• Work order
Search the data for the word "agent" and copy out every line that has it.

• Data for the task
------------------------------------

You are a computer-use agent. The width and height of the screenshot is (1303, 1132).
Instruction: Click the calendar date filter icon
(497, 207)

------------------------------------

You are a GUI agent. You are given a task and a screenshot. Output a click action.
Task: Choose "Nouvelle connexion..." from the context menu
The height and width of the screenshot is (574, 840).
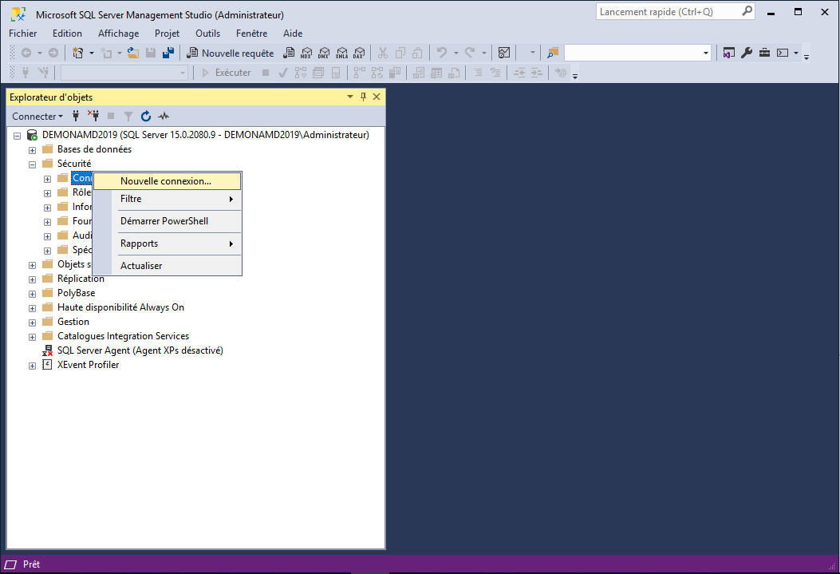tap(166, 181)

------------------------------------

• Your solution
You are a computer-use agent. The width and height of the screenshot is (1303, 1132).
You are a GUI agent. You are given a task and a screenshot. Output a click action.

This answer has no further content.